THE PROBLEM - Read the data below. Every line holding the string "will" must be copied.

(Stored data)
Start of Block

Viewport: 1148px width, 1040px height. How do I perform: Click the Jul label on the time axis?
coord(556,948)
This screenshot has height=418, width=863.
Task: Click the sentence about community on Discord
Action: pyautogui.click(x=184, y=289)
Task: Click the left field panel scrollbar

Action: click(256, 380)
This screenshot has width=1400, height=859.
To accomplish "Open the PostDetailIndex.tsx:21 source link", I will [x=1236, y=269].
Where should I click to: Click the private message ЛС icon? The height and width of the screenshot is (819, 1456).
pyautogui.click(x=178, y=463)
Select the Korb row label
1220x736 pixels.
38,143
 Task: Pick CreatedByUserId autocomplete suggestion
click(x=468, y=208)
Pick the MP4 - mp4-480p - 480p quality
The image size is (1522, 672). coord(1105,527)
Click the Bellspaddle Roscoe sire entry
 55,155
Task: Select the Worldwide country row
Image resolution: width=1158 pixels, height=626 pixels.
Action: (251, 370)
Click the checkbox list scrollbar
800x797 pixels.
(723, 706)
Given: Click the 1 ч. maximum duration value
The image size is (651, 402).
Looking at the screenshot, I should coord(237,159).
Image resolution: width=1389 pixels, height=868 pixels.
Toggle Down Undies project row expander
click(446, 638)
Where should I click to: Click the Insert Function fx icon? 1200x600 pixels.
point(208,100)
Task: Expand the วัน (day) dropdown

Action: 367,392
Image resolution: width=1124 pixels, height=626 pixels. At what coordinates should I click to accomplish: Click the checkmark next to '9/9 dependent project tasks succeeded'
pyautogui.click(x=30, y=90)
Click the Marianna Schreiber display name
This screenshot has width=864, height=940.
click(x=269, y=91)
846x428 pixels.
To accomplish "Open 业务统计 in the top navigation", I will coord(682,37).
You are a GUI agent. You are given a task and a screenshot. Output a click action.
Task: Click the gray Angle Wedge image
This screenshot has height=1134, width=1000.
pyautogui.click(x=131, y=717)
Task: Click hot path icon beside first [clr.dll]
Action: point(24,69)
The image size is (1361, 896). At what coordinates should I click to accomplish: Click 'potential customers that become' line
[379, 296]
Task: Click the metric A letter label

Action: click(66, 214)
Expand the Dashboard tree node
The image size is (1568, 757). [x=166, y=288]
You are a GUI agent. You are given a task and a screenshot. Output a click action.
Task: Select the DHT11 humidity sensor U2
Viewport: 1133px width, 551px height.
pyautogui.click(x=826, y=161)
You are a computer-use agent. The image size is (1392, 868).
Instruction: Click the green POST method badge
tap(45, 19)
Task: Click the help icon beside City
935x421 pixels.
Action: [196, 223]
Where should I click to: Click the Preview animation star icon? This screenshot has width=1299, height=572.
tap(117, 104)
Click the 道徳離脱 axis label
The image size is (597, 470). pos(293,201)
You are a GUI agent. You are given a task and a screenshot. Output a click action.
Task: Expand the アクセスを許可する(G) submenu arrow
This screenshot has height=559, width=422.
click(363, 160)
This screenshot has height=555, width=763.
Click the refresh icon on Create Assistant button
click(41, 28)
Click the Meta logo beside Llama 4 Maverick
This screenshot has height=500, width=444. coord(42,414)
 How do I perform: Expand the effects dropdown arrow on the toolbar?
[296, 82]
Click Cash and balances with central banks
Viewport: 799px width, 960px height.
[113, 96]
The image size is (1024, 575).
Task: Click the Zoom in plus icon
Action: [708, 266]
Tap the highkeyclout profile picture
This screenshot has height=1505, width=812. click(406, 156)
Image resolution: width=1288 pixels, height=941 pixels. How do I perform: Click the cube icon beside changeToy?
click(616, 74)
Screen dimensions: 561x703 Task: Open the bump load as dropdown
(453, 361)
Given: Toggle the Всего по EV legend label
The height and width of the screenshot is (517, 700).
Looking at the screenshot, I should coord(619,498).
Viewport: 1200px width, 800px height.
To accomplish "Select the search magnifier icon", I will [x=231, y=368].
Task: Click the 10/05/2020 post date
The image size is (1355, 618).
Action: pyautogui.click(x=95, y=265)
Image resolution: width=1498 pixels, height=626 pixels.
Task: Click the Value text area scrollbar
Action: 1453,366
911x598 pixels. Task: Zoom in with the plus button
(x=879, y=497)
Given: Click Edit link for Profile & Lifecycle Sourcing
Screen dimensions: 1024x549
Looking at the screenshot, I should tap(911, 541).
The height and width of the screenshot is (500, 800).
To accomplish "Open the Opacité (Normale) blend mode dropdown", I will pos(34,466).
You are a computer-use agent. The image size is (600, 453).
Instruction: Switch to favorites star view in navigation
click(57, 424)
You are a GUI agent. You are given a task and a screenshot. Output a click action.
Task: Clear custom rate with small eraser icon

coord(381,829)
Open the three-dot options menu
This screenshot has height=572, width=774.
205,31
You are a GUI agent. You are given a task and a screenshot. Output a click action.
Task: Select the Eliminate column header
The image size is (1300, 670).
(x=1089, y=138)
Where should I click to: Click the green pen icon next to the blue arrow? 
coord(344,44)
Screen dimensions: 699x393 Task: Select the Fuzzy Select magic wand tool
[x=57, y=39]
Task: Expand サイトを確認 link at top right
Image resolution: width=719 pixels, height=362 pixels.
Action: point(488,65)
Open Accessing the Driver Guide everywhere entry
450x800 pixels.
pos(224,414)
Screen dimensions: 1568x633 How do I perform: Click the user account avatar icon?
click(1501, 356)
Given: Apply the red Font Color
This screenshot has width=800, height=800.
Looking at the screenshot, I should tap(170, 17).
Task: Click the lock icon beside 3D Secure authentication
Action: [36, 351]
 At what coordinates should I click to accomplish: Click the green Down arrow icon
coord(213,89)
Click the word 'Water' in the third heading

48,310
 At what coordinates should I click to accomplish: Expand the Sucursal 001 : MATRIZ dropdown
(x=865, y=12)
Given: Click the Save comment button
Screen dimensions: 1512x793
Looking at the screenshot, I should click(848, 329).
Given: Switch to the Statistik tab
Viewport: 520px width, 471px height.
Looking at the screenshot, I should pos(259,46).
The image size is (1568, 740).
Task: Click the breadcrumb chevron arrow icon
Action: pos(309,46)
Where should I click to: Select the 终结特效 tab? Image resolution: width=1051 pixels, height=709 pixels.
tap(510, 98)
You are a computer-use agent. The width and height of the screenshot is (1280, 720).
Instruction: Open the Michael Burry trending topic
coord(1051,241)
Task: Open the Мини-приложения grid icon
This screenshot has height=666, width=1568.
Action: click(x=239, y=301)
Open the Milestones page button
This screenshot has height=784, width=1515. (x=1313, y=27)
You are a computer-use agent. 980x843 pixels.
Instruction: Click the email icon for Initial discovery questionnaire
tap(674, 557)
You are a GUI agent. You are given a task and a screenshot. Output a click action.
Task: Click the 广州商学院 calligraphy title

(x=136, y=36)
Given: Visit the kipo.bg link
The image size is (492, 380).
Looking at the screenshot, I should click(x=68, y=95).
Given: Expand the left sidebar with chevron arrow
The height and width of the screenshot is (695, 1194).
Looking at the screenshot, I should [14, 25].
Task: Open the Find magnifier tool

End of Block

RESULT OF THIS EXERCISE -
To accomplish "Open the PostDetailIndex.tsx:21 source link", I will [x=1236, y=269].
To accomplish "Open 业务统计 in the top navigation", I will coord(682,37).
To accomplish "Select the search magnifier icon", I will [x=231, y=368].
To accomplish "Open the Opacité (Normale) blend mode dropdown", I will pos(34,466).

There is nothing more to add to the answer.